Surya sedang tidak mood untuk meladeni tingkah mereka. Baginya Sania dan gerombolannya tak lebih dari anak manja yang hanya mengandalkan koneksi dan kekayaan orang tuanya. Surya lebih memilih berdiri dan beranjak mencari tempat lain.
Merasa dicuekin oleh Surya, Sania menghentikan tawanya dan wajahnya berubah cemberut.
"Kamu..."
"Maaf ya, apa aku seganteng itu sampai kamu berusaha keras buat menjelekkan aku?" Potong Surya.
"Lagian bos di belahan bumi mana yang masih minta gratisan? Mintanya ke orang yang masa depan suram pula." Surya menggelengkan kepala pura-pura bingung.
"Kamu jangan sombong, ya! Miskin ya terima miskin aja nggak usah sok kegantengan." Ujar Sania bersungut-sungut.
"Kalian ini ribut apa,sih?" Suara lantang Bu Eka menghentikan keributan kecil mereka. Ekspresi wajahntya benar-benar menakutkan. Seperti seekor T-Rex yang siap menerkam apapun yang bergerak. Suasana lorong di depan ruang BK yang tadi riibut kini berubah sunyi.
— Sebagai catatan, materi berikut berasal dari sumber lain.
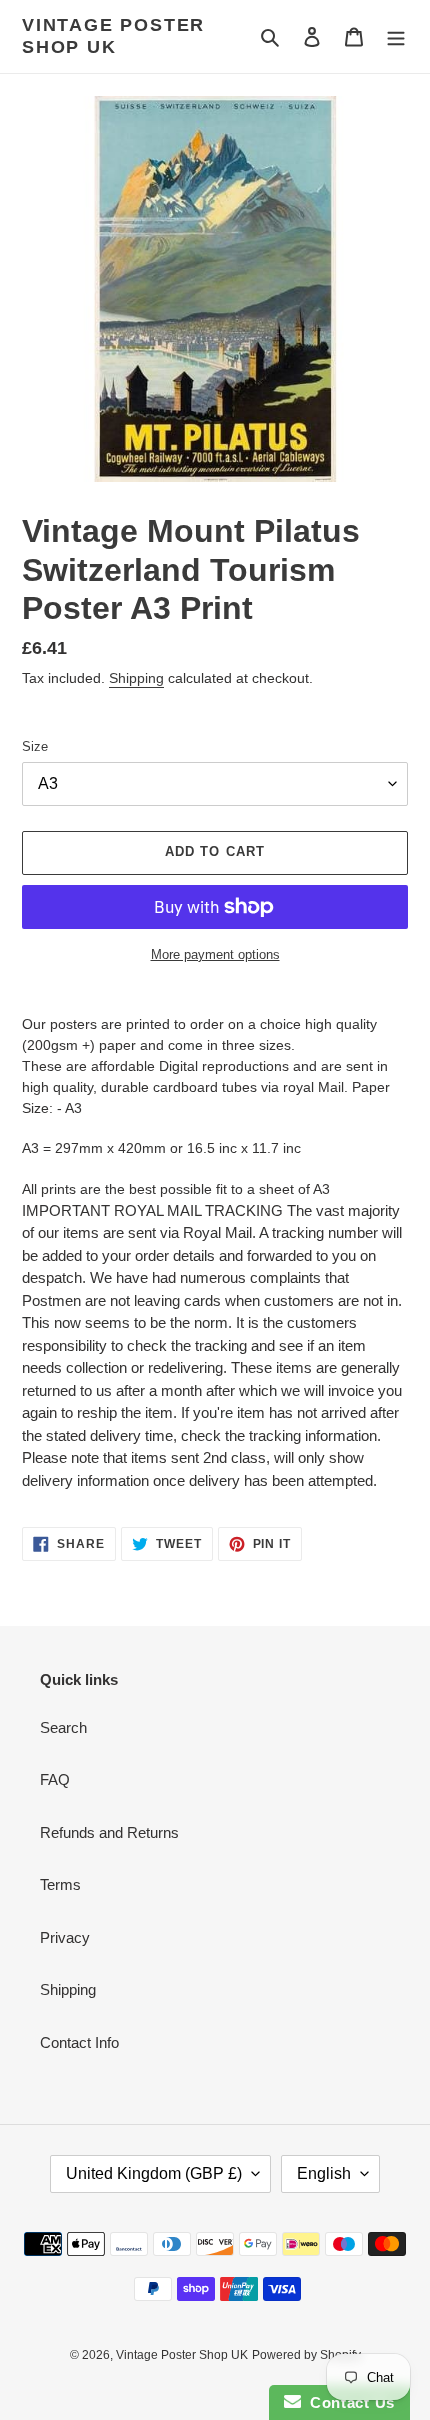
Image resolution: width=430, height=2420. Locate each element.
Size (35, 746)
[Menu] (396, 36)
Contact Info (79, 2042)
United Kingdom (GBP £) (154, 2173)
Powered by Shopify (306, 2355)
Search (63, 1727)
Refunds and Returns (109, 1832)
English (324, 2173)
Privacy (65, 1937)
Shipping (136, 678)
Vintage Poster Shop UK (113, 36)
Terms (60, 1884)
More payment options (215, 954)
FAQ (55, 1779)
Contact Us (348, 2402)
"Itu bu...Surya." Jawab Sania cemberut. Jantungnya masih berdegup kencang karena kaget oleh suara Bu Eka. Di bawah sorot mata tajam sang guru BK nyalinya benar-benar menciut.
"Dari tadi saya denger suara cewek bukan suara cowok."
Sania dan gerombolannya hanya bisa terdiam tanpa bisa berkata apapun.
"Surya kamu masuk!"
"Baik, bu!"
Sebelum masuk Surya melemparkan pandangan ke arah Sania dan gerombolan kuntilanaknya diiringi dengan seringai kemenangan.
Ruangan BK adalah sebuah ruangan dengan luas kurang lebih tiga puluh dua meter persegi. ada juga empat bilik kaca setinggi dua meter yang digunakan untuk bimbingan pribadi.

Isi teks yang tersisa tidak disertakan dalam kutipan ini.